Given task -> Change every "click" in the rows below to "tap" and write them out again with nothing else altered. Leave out the pictures.

Items ->
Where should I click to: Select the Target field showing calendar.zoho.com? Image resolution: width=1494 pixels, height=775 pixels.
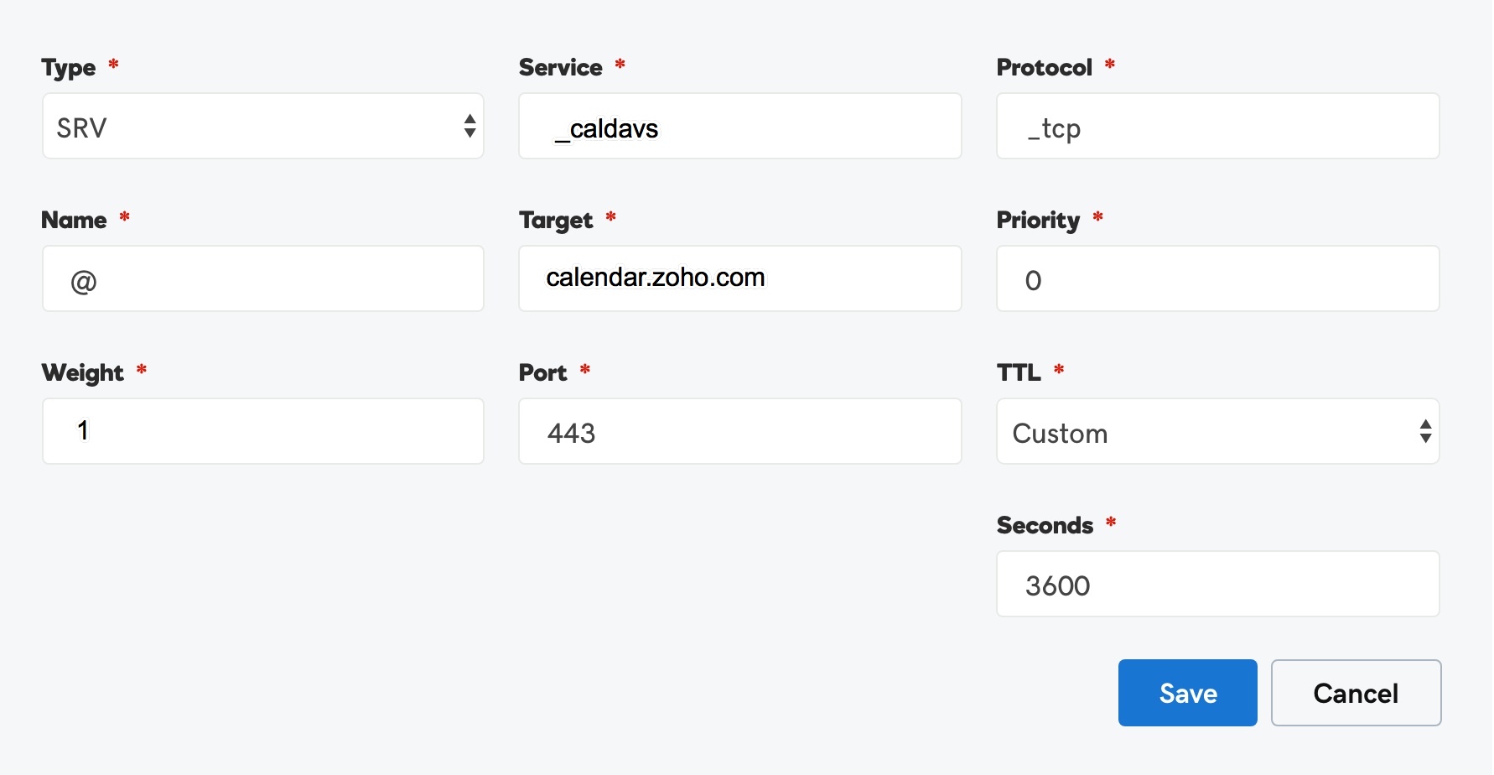[x=739, y=278]
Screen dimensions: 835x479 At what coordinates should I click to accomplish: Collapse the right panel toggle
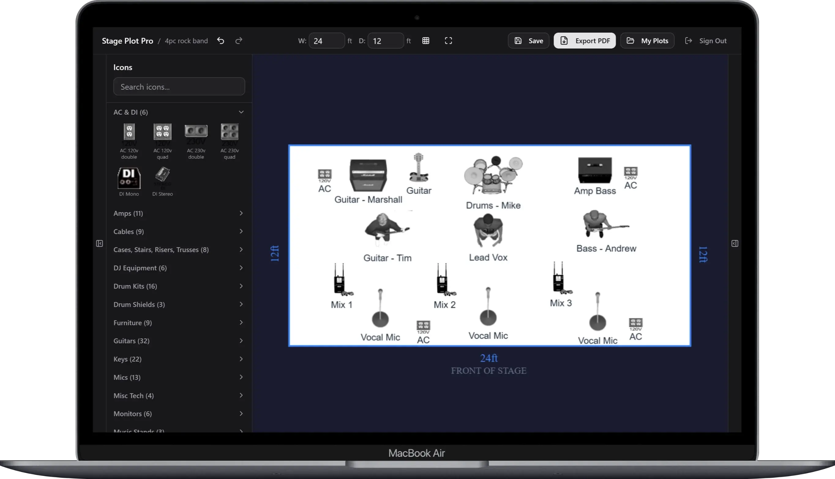point(735,243)
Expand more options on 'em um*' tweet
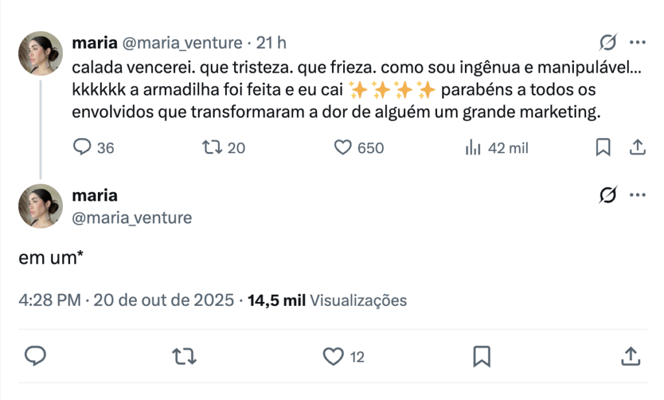 coord(638,195)
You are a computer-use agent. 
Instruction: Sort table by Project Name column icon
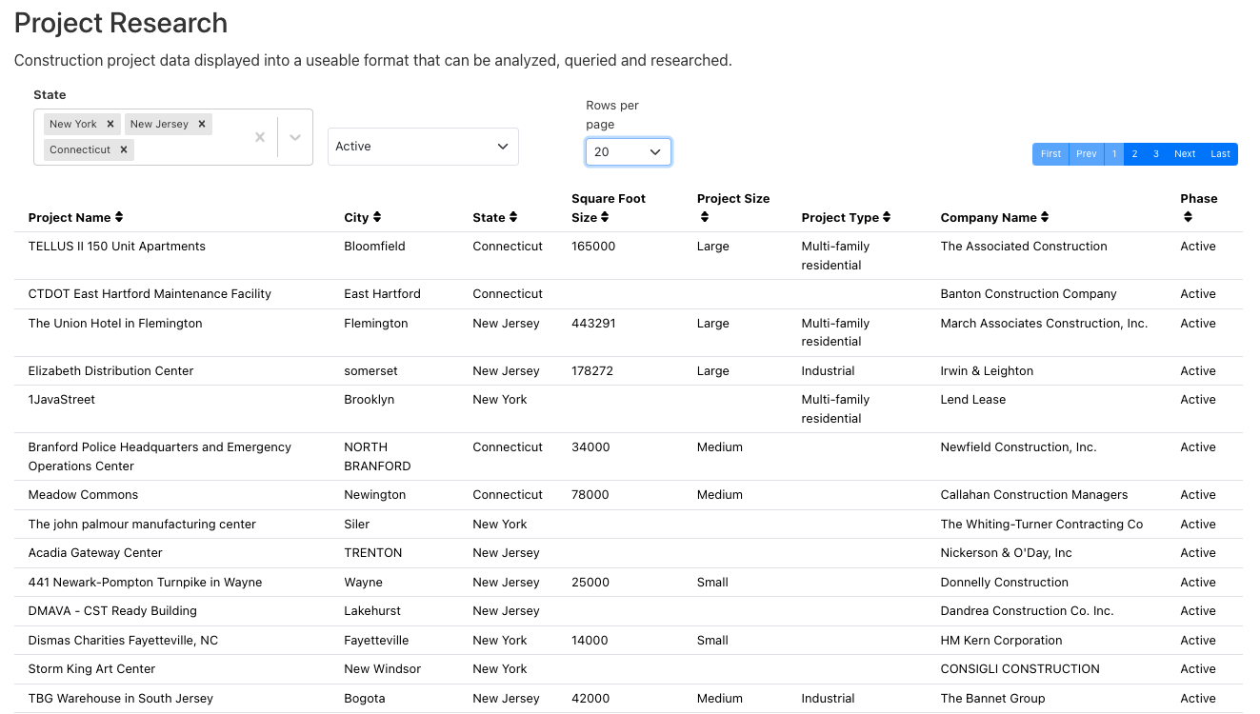coord(119,218)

Result of this exercise ->
Where should I tap to: Select the Target field showing calendar.zoho.com? Image resolution: width=1494 pixels, height=775 pixels.
[x=739, y=278]
Screen dimensions: 835x479 At what coordinates should I tap to accomplish: Collapse the right panel toggle
point(735,243)
Expand more options on 'em um*' tweet
 coord(638,195)
You are a computer-use agent. 
Instruction: Sort table by Project Name column icon
coord(119,218)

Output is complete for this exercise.